Texto extraído:

'''

Si la cruz de Cristo no es bella en el sentido clásico, si se destruye cuando se embellece artificialmente, si nuestro ojo viejo ve en ella sólo rasgos adjudicados a la fealdad (opacidad, desorden, carencia, humillación, ridículo, impotencia), si el oído viejo sólo escucha un "maldito es el que muere en la cruz", ¿en qué consiste esa "otra belleza"?
La otra belleza
Sólo la fe la conoce, sólo ella la ha visto; se la mostraron por gracia al que gozó un día con las arrugas de los viejos y con la sonrisa sin doblez de un discapacitado. Se la regalaron gratis una mañana al universitario que ya no sintió vergüenza de salir a la calle del brazo con su madre analfabeta. Descubrió el otro encanto de las cosas.
Pero como es gracia, no le compete al artista fabricar esa "otra belleza", no puede reemplazar el don de la fe con un artificio, no le corresponde hermosear la fea cruz que sólo Dios puede volver creíblemente bella y fecunda. Si la embellece, miente; ya sea porque no sabe lo que es una cruz, o porque lo supo y lo ha olvidado (como el que da recetas desde arriba). Sólo quien está crucificado y ha mirado esa cruz con fe, en el Gólgota o en otro rincón del planeta, sabe qué es la cruz y cuál podría ser su belleza. "El que no ha sufrido no sabe nada", decía el Padre Hurtado. Quizás al artista sólo le compete mostrar humildemente cómo la cruz se ha presentado ayer y hoy en el mundo; lo hará como un servicio, a menudo como una denuncia, para que no se fabriquen más cruces y para que cuando le llegue la suya a cada cual, pueda alguno decir: "esto es la cruz, y aunque es horrible, es la misma cruz de Cristo en la cual me han dicho que Él venció".
La fe podrá cambiar los ojos del corazón, pero no volverá bella ninguna cruz en sus apariencias externas; no hará socialmente honorable el salivazo, no volverá gratas las espinas, no hará melodiosa la cobardía de los amigos, ni agradable el "Dios mío por qué me has abandonado". Tampoco transformará en un detalle el asesinato del que es víctima: ningún mártir muere sin el corazón hecho trizas por el suicidio que cometen sus asesinos. Sólo el amor por el Hijo que allí está, vuelve la cruz bella.

'''

Qué hacer:
A. ¿Qué frase del Padre Hurtado se cita en el texto sobre la belleza de la cruz?
B. Según el texto sobre la belleza de la cruz, ¿por qué no le corresponde al artista embellecer la cruz?

Datos proporcionados:

'''

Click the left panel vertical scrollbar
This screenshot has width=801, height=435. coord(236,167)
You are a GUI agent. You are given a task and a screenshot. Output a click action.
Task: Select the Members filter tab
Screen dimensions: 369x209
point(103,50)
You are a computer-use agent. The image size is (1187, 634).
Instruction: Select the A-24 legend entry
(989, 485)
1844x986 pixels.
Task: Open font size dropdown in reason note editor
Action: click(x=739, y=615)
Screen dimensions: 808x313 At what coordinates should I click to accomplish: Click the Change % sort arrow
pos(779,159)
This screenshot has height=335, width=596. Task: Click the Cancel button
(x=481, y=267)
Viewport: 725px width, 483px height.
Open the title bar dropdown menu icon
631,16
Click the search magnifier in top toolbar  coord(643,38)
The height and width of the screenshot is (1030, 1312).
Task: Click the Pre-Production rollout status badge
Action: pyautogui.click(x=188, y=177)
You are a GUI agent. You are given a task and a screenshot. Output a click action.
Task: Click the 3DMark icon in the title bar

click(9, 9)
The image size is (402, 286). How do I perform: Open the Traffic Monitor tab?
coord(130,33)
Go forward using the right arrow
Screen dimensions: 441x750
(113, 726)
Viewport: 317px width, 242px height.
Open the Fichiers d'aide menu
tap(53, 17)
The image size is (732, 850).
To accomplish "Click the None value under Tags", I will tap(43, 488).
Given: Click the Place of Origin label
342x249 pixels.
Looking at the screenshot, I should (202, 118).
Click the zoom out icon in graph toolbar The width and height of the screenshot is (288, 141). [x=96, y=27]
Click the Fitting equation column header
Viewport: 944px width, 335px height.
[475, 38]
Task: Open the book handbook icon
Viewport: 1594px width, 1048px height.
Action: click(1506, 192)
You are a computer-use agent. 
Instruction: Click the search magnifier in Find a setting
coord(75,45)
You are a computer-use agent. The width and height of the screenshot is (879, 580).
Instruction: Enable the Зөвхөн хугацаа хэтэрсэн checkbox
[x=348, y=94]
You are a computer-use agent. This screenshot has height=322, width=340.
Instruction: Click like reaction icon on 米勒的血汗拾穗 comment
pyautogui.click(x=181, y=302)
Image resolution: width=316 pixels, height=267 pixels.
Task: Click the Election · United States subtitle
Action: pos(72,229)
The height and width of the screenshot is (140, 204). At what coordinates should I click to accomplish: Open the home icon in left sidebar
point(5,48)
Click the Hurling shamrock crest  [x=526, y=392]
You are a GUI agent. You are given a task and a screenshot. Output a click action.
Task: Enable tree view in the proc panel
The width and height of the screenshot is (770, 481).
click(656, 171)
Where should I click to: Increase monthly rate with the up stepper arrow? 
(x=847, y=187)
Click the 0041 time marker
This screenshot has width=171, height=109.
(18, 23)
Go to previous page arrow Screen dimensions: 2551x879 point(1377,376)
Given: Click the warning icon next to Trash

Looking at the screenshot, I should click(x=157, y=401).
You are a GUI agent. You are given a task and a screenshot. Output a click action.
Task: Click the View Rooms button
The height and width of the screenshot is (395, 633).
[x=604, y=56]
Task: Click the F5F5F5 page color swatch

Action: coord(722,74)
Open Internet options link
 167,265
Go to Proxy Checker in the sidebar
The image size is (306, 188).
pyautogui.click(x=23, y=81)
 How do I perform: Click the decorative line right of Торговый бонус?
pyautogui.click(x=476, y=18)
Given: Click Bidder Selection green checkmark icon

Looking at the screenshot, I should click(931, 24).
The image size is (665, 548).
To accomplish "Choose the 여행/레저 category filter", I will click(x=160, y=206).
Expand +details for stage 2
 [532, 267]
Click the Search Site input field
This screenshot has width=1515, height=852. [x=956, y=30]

'''

Respuestas redactadas:
A. "El que no ha sufrido no sabe nada".

B. La "otra belleza" de la cruz es gracia, así que el artista no puede reemplazar el don de la fe con un artificio, y solo Dios puede volver la cruz creíblemente bella y fecunda. Si el artista la embellece, miente, porque no sabe lo que es una cruz o porque lo supo y lo ha olvidado.